Elevated CO2 enhances growth and cyanide assimilation in nitrogen-deficient rice: A transcriptome and metabolomic perspective

Plants face multiple challenges from environmental pollutants and higher emissions of atmospheric CO₂. Therefore, a hydroponic-based experiment was used to explore the combined effects of elevated [CO₂] (700 ppm) and exogenous cyanide (CN⁻) (3.0 mg CN/L) on rice seedlings under nitrogen deficiency, utilizing metabonomic and transcriptomic analysis. Elevated [CO₂] significantly improved the growth of CN⁻-treated rice seedlings compared to those with ambient [CO₂] (350 ppm), and it also significantly affected CN⁻ assimilation. Transcriptome analysis revealed distinct impacts on differentially expressed genes (DEGs) across treatments and tissues. KEGG analysis showed variability in DEGs enriched in amino acid (AA) and energy metabolism pathways due to elevated [CO₂] and CN⁻. Metabonomic indicated that higher input of [CO₂] and exogenous CN⁻ more severely impacted energy metabolism elements than the individual species of AAs. Positive synergistic effects of elevated [CO₂] and CN⁻ were observed for glutamine and asparagine in shoots, and methionine in roots, wherein negative effects were noted for phenylalanine in shoots, and phenylalanine, valine, and alanine in roots.
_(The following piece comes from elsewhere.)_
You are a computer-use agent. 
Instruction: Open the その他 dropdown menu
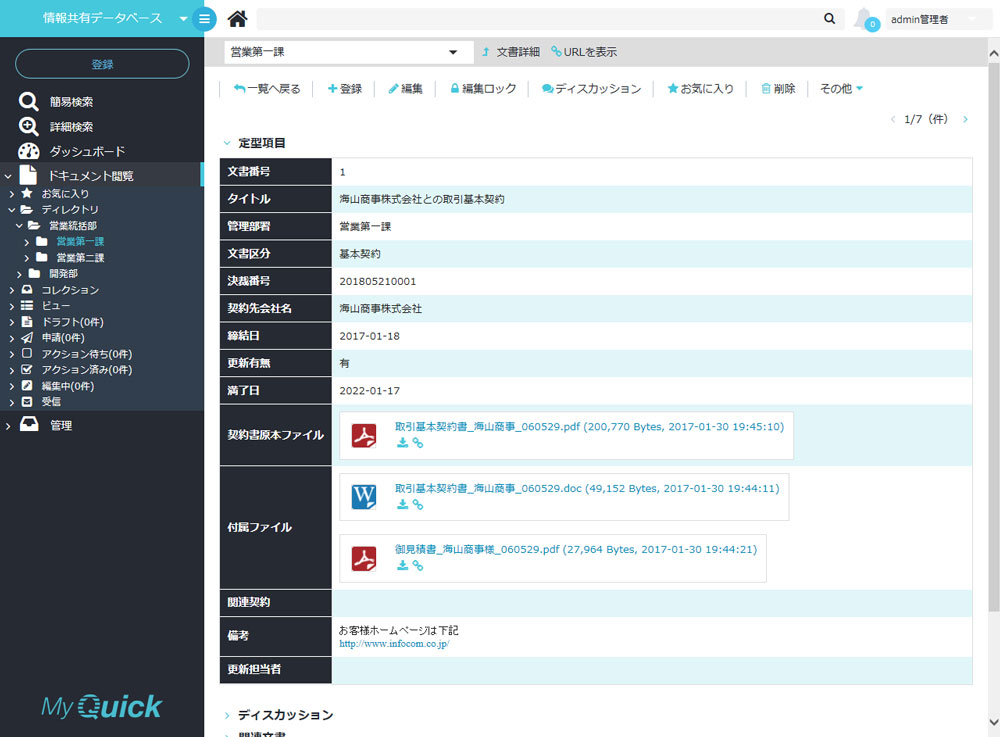(x=840, y=88)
Meanwhile, positive effects on fumarate in shoots and α-ketoglutarate and succinate in roots were also found. Overall, elevated [CO₂] enhanced growth in CN⁻-treated rice seedlings under nitrogen deficiency by altering AA and energy metabolism. This is the first attempt to provide new evidence of [CO₂]-based gaseous fertilization as an energy-saving strategy for rice plants fed with biodegradable N-containing pollutants as a supporting N source under N deficient conditions.